September 22, 2024
Editorial

Is Congress Listening?

In her ruling Thursday that would end the National Security Agency’s warrantless surveillance program, U.S. District Judge Anna Diggs Taylor in Detroit took the argument of “inherent powers of the presidency” back to their source and found them not nearly as expansive as the White House has asserted.

” … There are no hereditary Kings in America and no powers not created by the Constitution,” she wrote. “So all ‘inherent powers’ must derive from that Constitution.” She also cited the Foreign Intelligence Surveillance Act (FISA), which says it is illegal to conduct domestic surveillance without either a criminal or intelligence warrant. Her ruling will be only one of several centered on this question expected during the next several months; other judges will have a different view and the two sides in this question will choose rulings selectively to make their points.

But there was never a good reason for this disagreement on so fundamental an issue, under the cloak of secrecy, to end up in court. The failure of the White House to fully inform Congress and the subsequent failure of Congress, upon learning of the program, to agree on a means for overseeing a program that has the potential for the serious abuse of individual liberties results in Americans being handed a false choice. They are being asked whether they support the pursuit of terrorists through telephone records or not.

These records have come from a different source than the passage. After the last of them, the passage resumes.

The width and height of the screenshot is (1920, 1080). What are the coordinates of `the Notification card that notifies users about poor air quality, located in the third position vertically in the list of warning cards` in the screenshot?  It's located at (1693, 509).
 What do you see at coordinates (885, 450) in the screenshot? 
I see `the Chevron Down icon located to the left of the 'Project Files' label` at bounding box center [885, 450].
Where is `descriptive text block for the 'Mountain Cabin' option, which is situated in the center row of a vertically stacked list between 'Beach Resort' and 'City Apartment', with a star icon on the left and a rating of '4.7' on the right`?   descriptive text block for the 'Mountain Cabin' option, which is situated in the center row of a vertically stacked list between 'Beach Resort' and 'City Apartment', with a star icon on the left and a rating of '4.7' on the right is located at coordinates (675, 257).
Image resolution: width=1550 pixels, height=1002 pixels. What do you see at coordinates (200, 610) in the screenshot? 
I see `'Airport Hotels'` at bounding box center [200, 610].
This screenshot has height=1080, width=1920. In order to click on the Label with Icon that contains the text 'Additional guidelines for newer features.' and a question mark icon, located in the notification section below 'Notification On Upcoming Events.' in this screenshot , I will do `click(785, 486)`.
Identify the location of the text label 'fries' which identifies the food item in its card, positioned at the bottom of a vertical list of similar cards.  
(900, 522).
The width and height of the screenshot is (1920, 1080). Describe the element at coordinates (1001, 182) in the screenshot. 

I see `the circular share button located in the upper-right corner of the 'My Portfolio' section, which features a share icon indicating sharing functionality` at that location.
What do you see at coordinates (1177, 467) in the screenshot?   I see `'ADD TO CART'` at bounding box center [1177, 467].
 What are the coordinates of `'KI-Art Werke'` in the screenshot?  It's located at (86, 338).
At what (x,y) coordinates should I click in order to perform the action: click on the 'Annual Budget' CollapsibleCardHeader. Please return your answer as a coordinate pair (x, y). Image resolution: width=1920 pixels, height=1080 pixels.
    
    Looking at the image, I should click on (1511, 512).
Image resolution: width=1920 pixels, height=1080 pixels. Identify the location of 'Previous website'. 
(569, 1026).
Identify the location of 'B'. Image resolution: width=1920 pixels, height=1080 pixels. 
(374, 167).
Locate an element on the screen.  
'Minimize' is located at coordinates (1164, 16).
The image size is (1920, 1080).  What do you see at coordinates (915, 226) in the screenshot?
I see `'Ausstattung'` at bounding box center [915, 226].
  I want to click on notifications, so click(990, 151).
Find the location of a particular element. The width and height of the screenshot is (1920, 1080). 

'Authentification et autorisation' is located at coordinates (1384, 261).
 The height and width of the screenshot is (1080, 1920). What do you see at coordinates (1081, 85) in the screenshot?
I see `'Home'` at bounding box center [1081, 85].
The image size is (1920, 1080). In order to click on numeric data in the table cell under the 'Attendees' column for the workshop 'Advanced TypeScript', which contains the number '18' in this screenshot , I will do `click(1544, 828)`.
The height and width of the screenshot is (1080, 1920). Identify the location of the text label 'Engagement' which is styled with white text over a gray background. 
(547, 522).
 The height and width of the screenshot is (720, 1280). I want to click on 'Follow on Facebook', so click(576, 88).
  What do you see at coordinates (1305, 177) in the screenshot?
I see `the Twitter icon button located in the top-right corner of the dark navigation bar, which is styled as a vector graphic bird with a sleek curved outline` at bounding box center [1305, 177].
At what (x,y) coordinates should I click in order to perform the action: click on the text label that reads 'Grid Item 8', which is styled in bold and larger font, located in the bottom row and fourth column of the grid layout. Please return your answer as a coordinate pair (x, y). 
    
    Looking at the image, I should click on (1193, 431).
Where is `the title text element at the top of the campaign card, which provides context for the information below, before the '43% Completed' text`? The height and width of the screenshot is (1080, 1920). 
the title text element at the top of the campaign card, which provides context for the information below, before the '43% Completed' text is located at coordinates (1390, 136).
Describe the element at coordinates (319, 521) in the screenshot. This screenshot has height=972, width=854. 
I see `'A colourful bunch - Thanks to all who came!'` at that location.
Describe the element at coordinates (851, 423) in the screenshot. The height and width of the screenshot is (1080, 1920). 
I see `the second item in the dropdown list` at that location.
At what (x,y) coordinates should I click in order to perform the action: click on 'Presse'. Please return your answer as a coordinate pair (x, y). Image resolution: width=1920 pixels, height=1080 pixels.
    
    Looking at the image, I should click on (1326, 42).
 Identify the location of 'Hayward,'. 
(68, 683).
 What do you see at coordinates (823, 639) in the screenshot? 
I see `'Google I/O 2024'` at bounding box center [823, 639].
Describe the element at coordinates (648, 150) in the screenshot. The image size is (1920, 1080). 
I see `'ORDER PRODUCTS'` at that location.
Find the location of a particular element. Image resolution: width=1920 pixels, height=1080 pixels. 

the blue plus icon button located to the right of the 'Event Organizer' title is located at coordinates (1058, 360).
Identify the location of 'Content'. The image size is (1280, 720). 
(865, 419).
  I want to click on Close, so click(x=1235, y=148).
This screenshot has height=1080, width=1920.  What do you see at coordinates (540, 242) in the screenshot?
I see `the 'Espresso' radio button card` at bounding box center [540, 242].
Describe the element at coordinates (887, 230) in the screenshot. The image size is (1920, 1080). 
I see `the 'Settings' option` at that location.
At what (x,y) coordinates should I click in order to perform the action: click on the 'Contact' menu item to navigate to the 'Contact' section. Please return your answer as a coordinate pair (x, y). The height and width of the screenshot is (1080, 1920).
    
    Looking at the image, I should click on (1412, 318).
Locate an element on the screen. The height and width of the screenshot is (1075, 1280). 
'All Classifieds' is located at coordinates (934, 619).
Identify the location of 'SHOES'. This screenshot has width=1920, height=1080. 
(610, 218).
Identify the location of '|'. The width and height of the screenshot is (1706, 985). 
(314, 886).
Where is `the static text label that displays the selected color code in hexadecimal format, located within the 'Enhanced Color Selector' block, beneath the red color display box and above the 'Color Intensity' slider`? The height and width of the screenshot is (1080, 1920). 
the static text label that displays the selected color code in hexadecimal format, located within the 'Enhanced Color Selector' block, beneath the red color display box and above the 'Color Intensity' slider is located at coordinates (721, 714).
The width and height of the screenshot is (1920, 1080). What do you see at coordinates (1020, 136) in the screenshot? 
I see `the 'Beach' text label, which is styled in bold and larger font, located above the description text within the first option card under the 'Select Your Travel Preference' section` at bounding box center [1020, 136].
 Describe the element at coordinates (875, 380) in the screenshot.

Of course pursuing terrorists still reckless enough to use telephones makes sense, and, no, the lack of warrants for the NSA hunt doesn’t place it one step away from a pogrom. The question is whether the secret program is constitutionally sound and whether someone outside of the administration and with authority is ensuring that limits in the program’s reach are enforced. The answer to both appears to be “no.”

The situation was similar to the false choice presented in the question of enemy combatants held at Guantanamo: The issue there was never whether the United States could protect itself by imprisoning enemy combatants. A plurality of the Supreme Court acknowledged that combatants could be held, but that due process demanded a citizen held as a combatant be given an opportunity to challenge the detention before a “neutral decisionmaker.” Why wouldn’t Americans want to provide fellow citizens the opportunity to defend themselves?

These are issues Congress should be able to handle without months of stultifying debate that challenge the patriotism and intention of those who disagree with them. Instead, an overly aggressive White House and a cowed Congress have failed to meet their responsibilities, and the decisions have been shoved over to the courts.

But the checks and balances in the Constitution aren’t there to test how skillfully political leaders can avoid them. The issue of wiretapping will be back in Congress next month, and the public should watch closely to see if Congress can find agreement in six weeks when it has failed to do so over the last year.